I have enjoyed the experimentation because it has allowed me to get a good understanding of the general landscape and how things work differently with different specializations.
For example, as I was pitching Facebook advertising management services via email it didn’t work well for me (though I know it works well for others) whereas when I pitched writing copy via email I landed great projects.
One way to speed up the selection process (if you even want to specialize) is by asking people that might be familiar with an industry or service/skill that you are interested in, out to coffee.
When people understand that you come from a place of learning they are usually happy to answer questions you’ll have.
How do I know if I have found “my thing”?
You’ll typically know if you like the work and clients after a few projects. The easiest way to know is simply doing a few projects, that’ll give you the best sense of which parts you might want to tweak.

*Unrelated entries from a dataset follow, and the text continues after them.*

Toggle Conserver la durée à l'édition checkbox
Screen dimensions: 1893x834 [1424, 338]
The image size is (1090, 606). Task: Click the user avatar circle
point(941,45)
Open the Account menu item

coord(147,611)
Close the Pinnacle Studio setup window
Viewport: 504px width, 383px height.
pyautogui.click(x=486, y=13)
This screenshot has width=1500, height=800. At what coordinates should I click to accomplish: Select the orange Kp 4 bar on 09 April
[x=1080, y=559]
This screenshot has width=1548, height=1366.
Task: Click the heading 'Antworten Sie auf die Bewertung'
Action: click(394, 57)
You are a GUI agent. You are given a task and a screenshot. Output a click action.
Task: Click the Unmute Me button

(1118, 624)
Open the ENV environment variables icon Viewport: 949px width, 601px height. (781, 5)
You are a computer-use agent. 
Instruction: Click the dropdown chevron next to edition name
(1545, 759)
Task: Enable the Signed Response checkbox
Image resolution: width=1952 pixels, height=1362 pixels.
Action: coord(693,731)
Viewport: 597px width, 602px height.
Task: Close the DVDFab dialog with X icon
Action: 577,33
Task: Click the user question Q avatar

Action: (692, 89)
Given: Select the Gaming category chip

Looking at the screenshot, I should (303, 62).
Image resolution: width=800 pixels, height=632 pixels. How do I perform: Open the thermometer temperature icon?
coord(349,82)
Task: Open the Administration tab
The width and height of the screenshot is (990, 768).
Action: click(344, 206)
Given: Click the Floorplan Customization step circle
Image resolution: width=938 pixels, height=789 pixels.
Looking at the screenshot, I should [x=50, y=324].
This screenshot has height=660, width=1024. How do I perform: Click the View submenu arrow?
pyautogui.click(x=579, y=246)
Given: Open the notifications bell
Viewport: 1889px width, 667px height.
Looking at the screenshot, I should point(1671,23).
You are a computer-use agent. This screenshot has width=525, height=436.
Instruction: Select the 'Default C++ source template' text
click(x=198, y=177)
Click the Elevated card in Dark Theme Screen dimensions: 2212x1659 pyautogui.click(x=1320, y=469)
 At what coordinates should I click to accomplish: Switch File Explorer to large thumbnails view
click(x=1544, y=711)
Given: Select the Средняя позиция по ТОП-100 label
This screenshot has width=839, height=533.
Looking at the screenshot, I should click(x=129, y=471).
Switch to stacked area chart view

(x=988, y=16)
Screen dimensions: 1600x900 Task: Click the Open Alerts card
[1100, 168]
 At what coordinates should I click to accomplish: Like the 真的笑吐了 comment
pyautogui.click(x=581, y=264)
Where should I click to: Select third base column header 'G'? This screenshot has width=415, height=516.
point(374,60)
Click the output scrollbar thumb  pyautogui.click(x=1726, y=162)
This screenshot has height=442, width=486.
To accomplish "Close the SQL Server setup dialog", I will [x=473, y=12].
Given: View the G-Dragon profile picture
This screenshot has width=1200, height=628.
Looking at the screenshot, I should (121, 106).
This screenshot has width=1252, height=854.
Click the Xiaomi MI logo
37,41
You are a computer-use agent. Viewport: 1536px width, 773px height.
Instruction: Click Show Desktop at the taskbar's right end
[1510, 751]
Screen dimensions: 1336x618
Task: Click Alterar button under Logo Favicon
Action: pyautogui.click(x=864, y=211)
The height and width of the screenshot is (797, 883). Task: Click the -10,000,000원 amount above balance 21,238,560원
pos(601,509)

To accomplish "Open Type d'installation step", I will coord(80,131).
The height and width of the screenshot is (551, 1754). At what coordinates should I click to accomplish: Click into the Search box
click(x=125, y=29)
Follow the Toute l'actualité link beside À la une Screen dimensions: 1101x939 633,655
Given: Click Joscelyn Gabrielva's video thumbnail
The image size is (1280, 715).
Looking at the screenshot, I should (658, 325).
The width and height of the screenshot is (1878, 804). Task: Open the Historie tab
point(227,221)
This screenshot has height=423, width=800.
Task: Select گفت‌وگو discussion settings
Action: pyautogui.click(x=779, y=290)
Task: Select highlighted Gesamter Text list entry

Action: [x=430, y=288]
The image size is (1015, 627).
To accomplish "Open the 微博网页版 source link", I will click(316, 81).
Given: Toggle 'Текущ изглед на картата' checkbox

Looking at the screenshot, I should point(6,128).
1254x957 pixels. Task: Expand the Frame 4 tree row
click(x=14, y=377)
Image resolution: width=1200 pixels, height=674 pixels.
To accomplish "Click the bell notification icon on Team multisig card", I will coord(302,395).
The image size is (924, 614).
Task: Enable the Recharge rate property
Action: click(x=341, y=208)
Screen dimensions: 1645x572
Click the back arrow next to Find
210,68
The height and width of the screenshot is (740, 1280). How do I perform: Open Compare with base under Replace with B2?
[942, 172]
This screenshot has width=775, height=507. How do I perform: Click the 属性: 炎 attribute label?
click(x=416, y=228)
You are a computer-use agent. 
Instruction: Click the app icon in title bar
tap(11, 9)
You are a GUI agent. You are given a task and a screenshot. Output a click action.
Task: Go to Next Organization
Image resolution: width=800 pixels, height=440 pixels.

Do research on who else is doing it, what they charge and how much they specialize compared to being broad to find the exact sweet spot for yourself.
When should you sample something new?
Well, part of it is your interests. The other part is about finding a match between the specialization and you.
As you are researching your idea, you should be able to see other freelancers doing something similar. Either the exact same or the same skill to a different audience or a different audience that you sell the same skill to.
If not, you’ll want to find some people in that audience you can talk to, to understand if this is actually something they need and are willing to pay for.
If you see other people doing the same and making money, you are probably on to something.
This is one of the most challenging parts for a beginning freelancer because it can be difficult to tell whether we just don’t have much experience in sales or if it is because our idea isn’t interesting for our potential clients.
The best way is to get paid. If you’ve been paid three times, you know there must be something there and it wasn’t a fluke (getting paid once means you might have just gotten lucky).
To get you started, go ask a few of your friends what you are good at. Note it down and compare it to the interests you have. There will typically be a couple of crossover points that you can use to get started.